# [DATA EXTRACT]

- - - - - - -

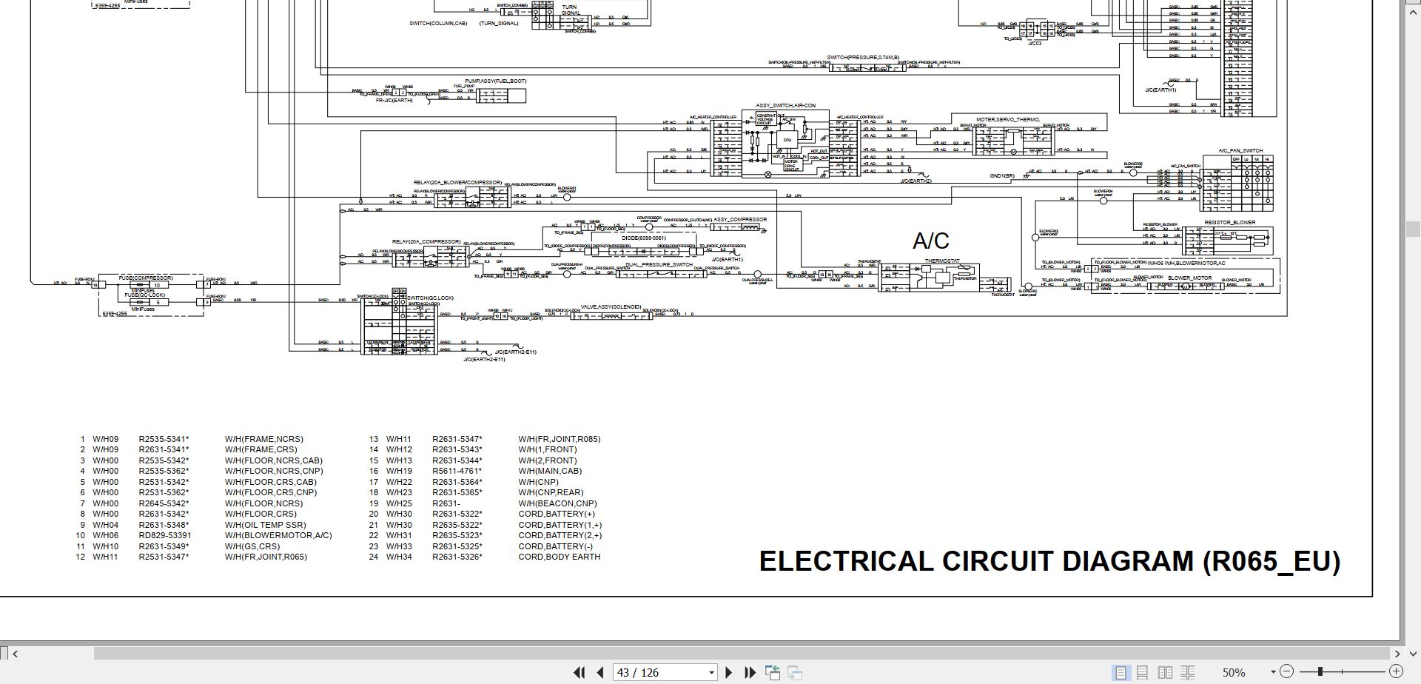Click the horizontal scrollbar left arrow
The image size is (1421, 684).
(16, 654)
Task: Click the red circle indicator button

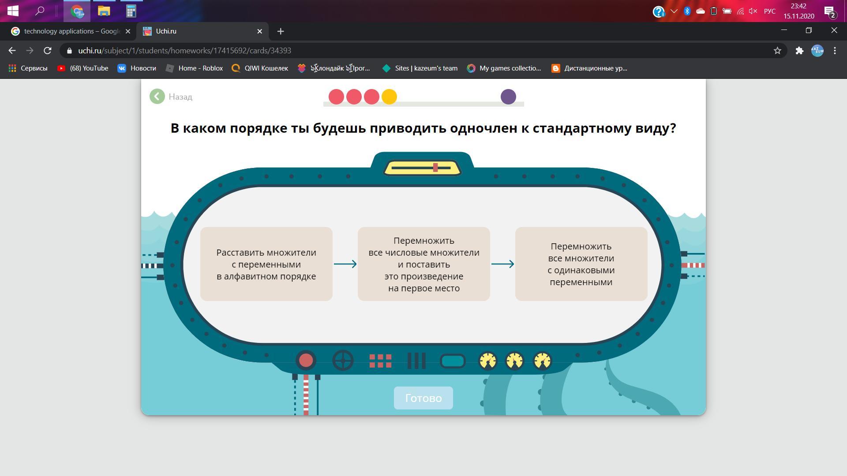Action: 306,361
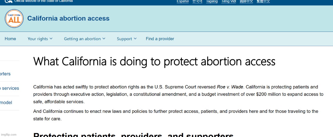Open sidebar link ending in "services"
333x137 pixels.
coord(9,88)
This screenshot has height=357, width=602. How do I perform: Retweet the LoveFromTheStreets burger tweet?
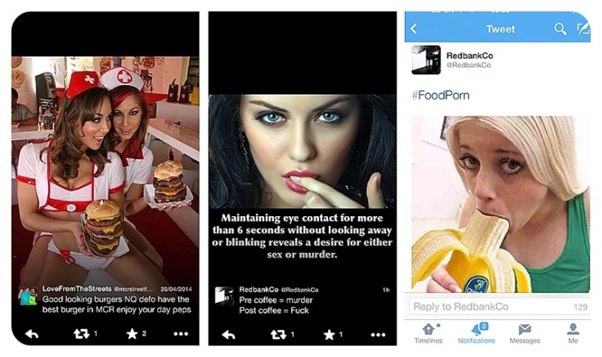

- - - - - - -

# [EXERCISE DETAILS]
Give again, unchanged, only the lines from the line containing "Task: Click the red circle indicator button" to the last line of the records above. Pictures do not belong in the copy.

# [RESPONSE TO THIS TASK]
Task: Click the red circle indicator button

Action: 306,361
Open sidebar link ending in "services"
333x137 pixels.
coord(9,88)
This screenshot has height=357, width=602. How do I perform: Retweet the LoveFromTheStreets burger tweet?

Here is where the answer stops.